In this article, we develop a 3D, continuum-level damage model implemented on statistically generated LixNi0.5Mn0.3Co0.2O2 (NMC 532) secondary cathode particles. The primary motivation of the particle-level model is to inform cathode-particle design through detailed exploration of the influence of secondary and primary particle sizes on the damage predicted during operation, and determine charging profiles that reduce cathode fracture. The model considers NMC 532 secondary particles containing an agglomeration of anisotropic, randomly oriented grains. These brittle, Ni-based cathodes are prone to mechanical degradation, which reduces overall battery cycle life. The model predicts that secondary-particle fracture is primarily due to non-ideal grain interactions and high-rate charge demands. The model predicts that small secondary-particles with large grains develop significantly less damage than larger secondary particles with small grains. The model predicts most of the chemo-mechanical damage accumulates in the first few cycles. The chemo-mechanical model predicts monotonically increasing capacity fade with cycling and rate.

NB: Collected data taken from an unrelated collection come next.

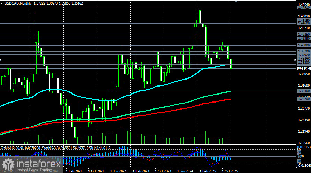Select the Stoch(5,3,3) indicator label
This screenshot has width=311, height=173.
50,148
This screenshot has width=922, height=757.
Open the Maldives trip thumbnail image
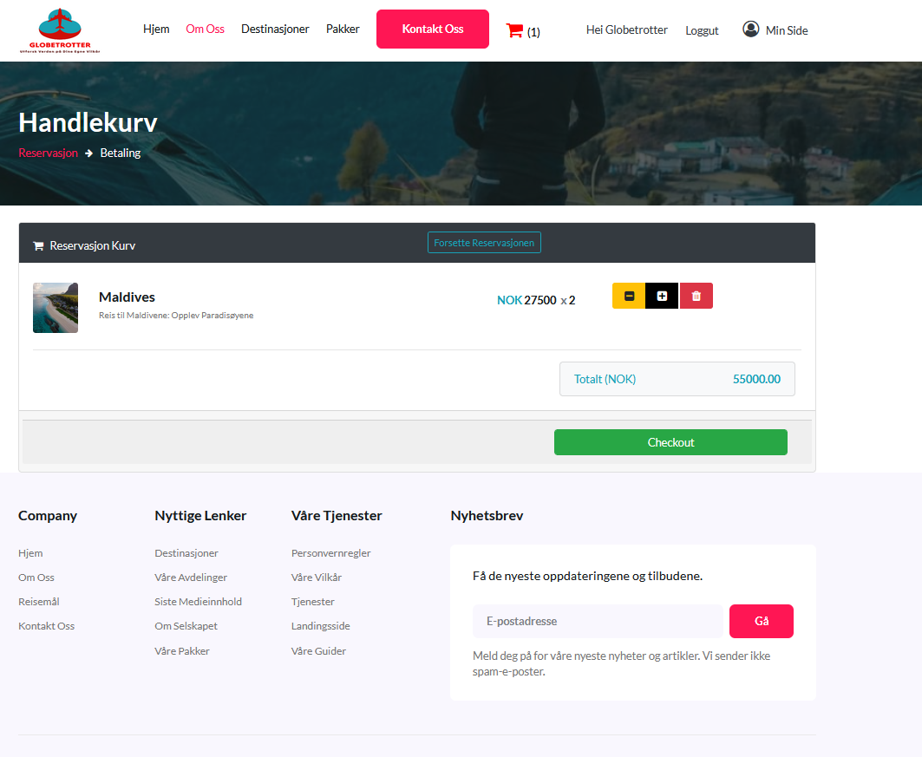click(x=56, y=308)
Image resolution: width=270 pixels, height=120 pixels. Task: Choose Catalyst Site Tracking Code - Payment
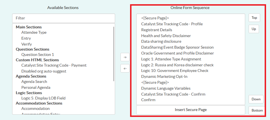(54, 65)
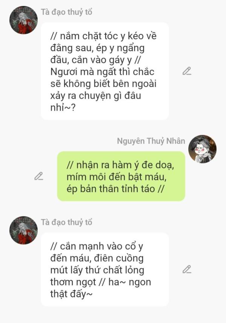Select white bubble ending 'ngon thật đấy~'
Screen dimensions: 226x323
tap(105, 269)
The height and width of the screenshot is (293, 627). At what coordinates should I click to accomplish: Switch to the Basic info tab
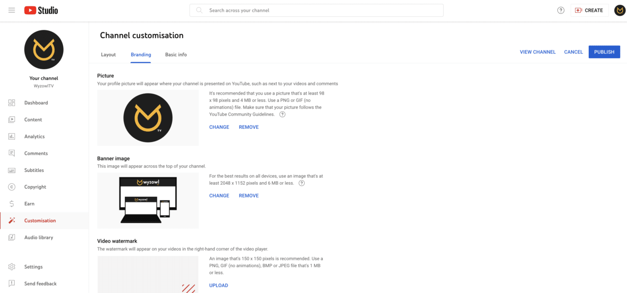click(x=176, y=54)
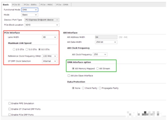The width and height of the screenshot is (167, 120).
Task: Expand GT DRP Clock Selection dropdown
Action: coord(50,61)
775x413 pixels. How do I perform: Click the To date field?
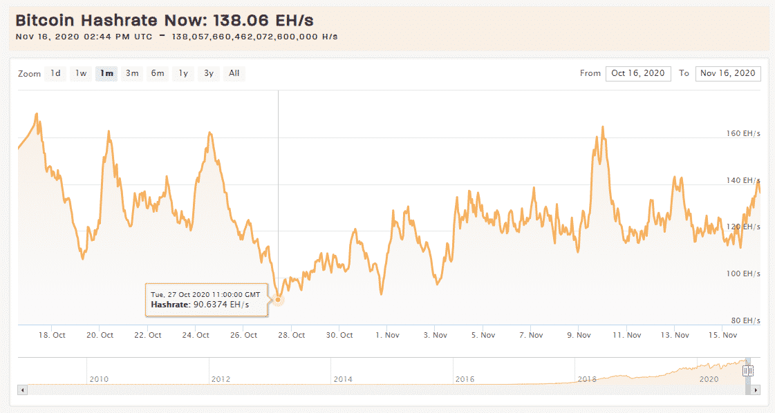click(727, 73)
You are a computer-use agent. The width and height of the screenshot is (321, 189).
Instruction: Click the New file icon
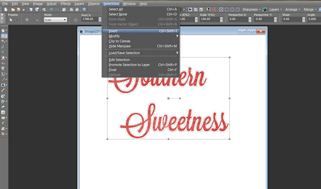[x=5, y=9]
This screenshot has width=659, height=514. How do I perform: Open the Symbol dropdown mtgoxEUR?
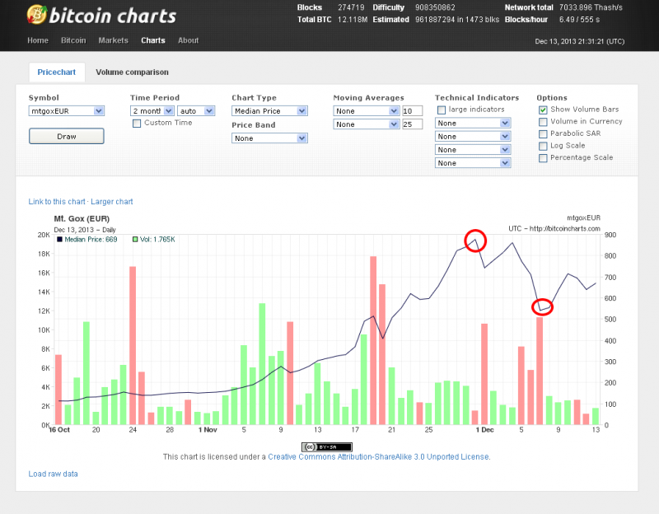[x=67, y=110]
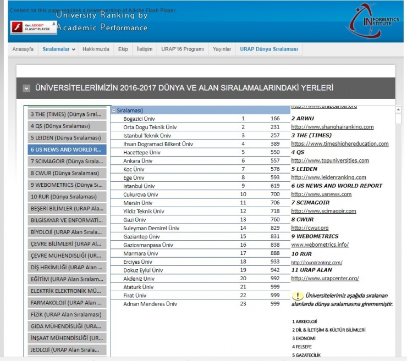
Task: Go to the Anasayfa menu item
Action: point(23,49)
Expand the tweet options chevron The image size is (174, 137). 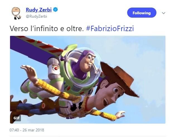163,13
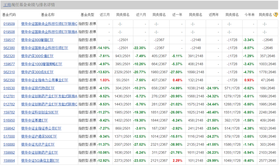Click fund code 516530
This screenshot has height=166, width=279.
(x=9, y=88)
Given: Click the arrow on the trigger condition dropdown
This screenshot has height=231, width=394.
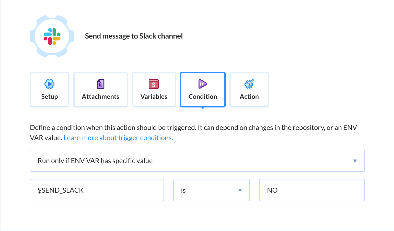Looking at the screenshot, I should [355, 161].
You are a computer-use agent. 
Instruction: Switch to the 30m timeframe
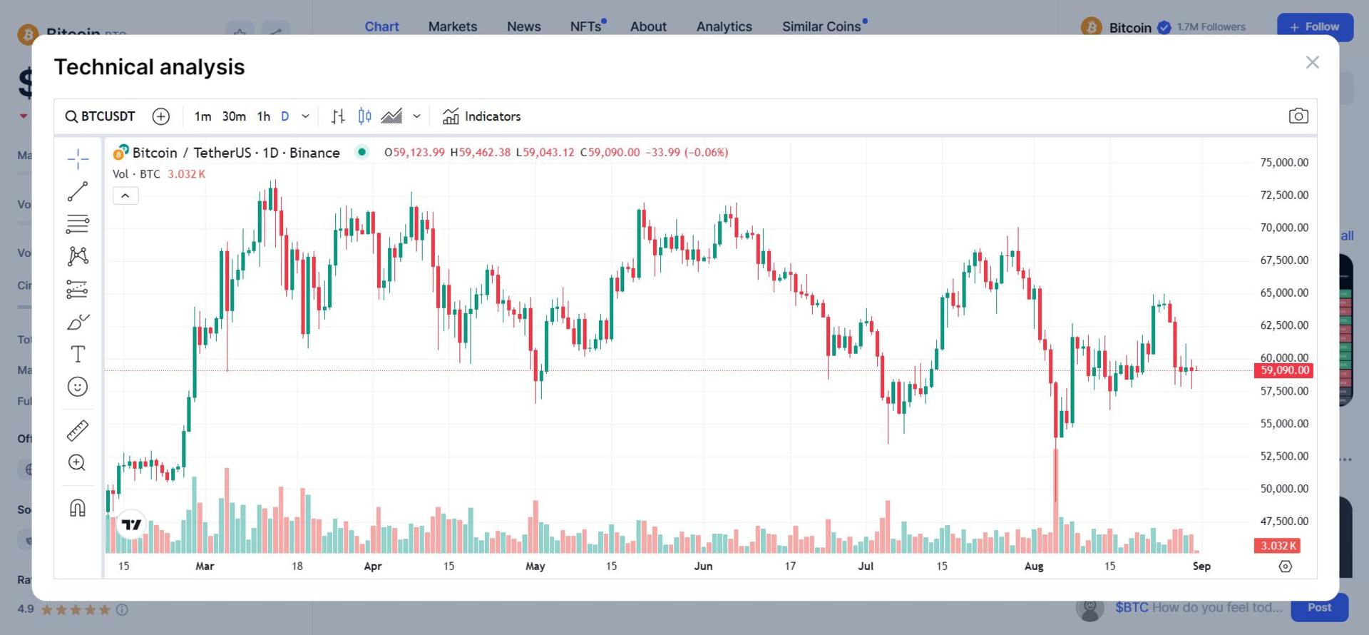pos(234,116)
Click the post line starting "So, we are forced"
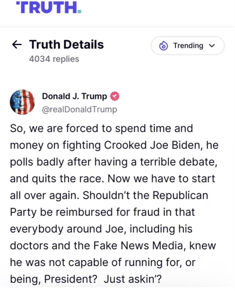 (x=101, y=128)
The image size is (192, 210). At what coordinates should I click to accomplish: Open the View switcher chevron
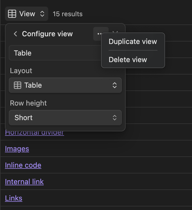42,14
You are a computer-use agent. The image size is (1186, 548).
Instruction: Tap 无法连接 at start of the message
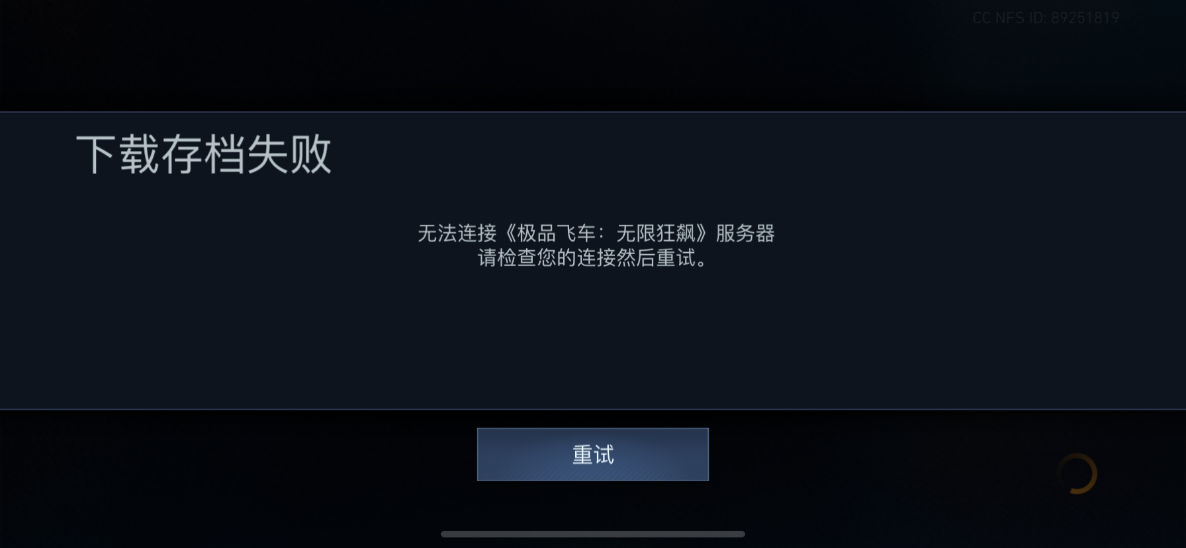(457, 233)
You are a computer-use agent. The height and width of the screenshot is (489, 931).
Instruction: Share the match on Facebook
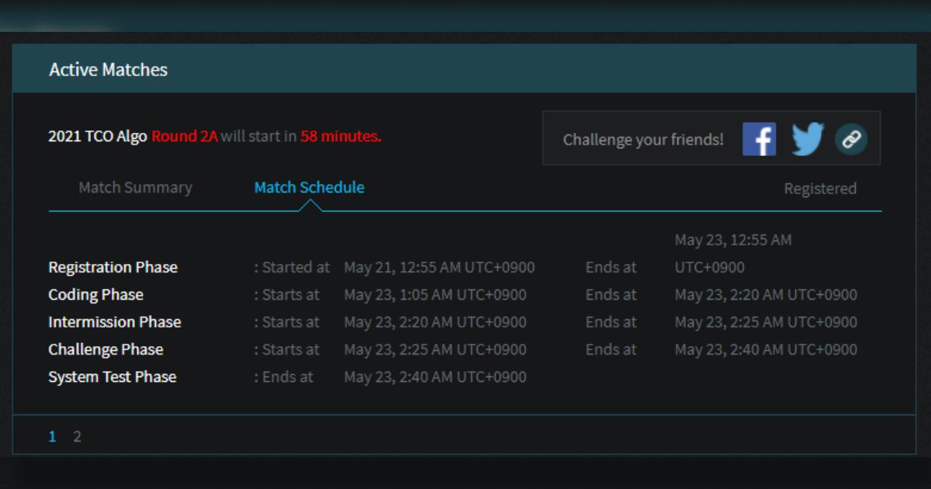[759, 140]
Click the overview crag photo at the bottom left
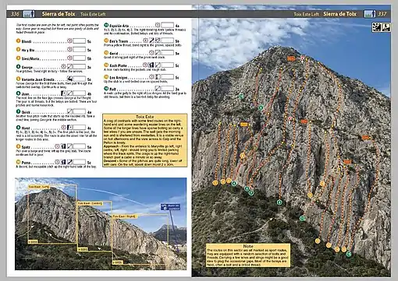 (101, 223)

Comparing to experimental results, the model is well suited for capturing initial capacity fade mechanisms, but additional physics is required to capture long-term capacity fade effects.

Automated summary

The study develops a damage model based on NMC 532 secondary cathode particles to explore the influence of particle sizes on damage and determine charging profiles that reduce cathode fracture. It is found that small secondary particles with large grains experience significantly less damage compared to larger particles with small grains, and that most of the damage accumulates in the initial cycles.